# Directions for this task
The records must be returned word for word.

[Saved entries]
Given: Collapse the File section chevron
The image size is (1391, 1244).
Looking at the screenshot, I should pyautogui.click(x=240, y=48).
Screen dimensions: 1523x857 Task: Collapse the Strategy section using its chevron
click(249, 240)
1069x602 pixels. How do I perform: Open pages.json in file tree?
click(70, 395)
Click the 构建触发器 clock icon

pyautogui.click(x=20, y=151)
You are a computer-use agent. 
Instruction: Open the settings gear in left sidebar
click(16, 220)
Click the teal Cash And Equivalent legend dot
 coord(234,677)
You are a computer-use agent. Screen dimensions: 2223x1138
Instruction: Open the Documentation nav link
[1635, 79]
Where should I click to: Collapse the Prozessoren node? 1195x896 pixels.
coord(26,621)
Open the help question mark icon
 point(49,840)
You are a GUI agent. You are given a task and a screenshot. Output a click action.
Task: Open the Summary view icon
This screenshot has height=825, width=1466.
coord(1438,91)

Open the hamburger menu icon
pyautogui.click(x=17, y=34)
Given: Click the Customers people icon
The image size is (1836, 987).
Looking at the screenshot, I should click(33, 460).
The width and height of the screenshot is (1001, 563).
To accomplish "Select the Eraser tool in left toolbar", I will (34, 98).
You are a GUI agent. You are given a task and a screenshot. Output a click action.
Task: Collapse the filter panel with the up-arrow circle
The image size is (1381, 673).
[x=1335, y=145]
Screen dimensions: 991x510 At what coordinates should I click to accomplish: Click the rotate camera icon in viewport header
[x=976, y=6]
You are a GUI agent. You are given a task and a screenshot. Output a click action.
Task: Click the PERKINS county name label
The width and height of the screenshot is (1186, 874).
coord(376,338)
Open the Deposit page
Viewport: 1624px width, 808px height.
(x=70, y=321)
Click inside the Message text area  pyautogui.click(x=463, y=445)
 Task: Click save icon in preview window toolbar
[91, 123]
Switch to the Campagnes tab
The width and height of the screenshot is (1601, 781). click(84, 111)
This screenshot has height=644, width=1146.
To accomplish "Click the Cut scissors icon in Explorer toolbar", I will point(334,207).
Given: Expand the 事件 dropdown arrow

# Output of the task
Given: Collapse the File section chevron
The image size is (1391, 1244).
Looking at the screenshot, I should pyautogui.click(x=240, y=48).
Screen dimensions: 1523x857 Task: Collapse the Strategy section using its chevron
click(249, 240)
1069x602 pixels. How do I perform: Open pages.json in file tree?
click(70, 395)
Click the 构建触发器 clock icon

pyautogui.click(x=20, y=151)
You are a computer-use agent. 
Instruction: Open the settings gear in left sidebar
click(16, 220)
Click the teal Cash And Equivalent legend dot
 coord(234,677)
You are a computer-use agent. Screen dimensions: 2223x1138
Instruction: Open the Documentation nav link
[1635, 79]
Where should I click to: Collapse the Prozessoren node? 1195x896 pixels.
coord(26,621)
Open the help question mark icon
 point(49,840)
You are a GUI agent. You are given a task and a screenshot. Output a click action.
Task: Open the Summary view icon
This screenshot has height=825, width=1466.
coord(1438,91)

Open the hamburger menu icon
pyautogui.click(x=17, y=34)
Given: Click the Customers people icon
The image size is (1836, 987).
Looking at the screenshot, I should click(33, 460).
The width and height of the screenshot is (1001, 563).
To accomplish "Select the Eraser tool in left toolbar", I will (34, 98).
You are a GUI agent. You are given a task and a screenshot. Output a click action.
Task: Collapse the filter panel with the up-arrow circle
The image size is (1381, 673).
[x=1335, y=145]
Screen dimensions: 991x510 At what coordinates should I click to accomplish: Click the rotate camera icon in viewport header
[x=976, y=6]
You are a GUI agent. You are given a task and a screenshot. Output a click action.
Task: Click the PERKINS county name label
The width and height of the screenshot is (1186, 874).
coord(376,338)
Open the Deposit page
Viewport: 1624px width, 808px height.
(x=70, y=321)
Click inside the Message text area  pyautogui.click(x=463, y=445)
 Task: Click save icon in preview window toolbar
[91, 123]
Switch to the Campagnes tab
The width and height of the screenshot is (1601, 781). click(84, 111)
This screenshot has height=644, width=1146.
To accomplish "Click the Cut scissors icon in Explorer toolbar", I will point(334,207).
Given: Expand the 事件 dropdown arrow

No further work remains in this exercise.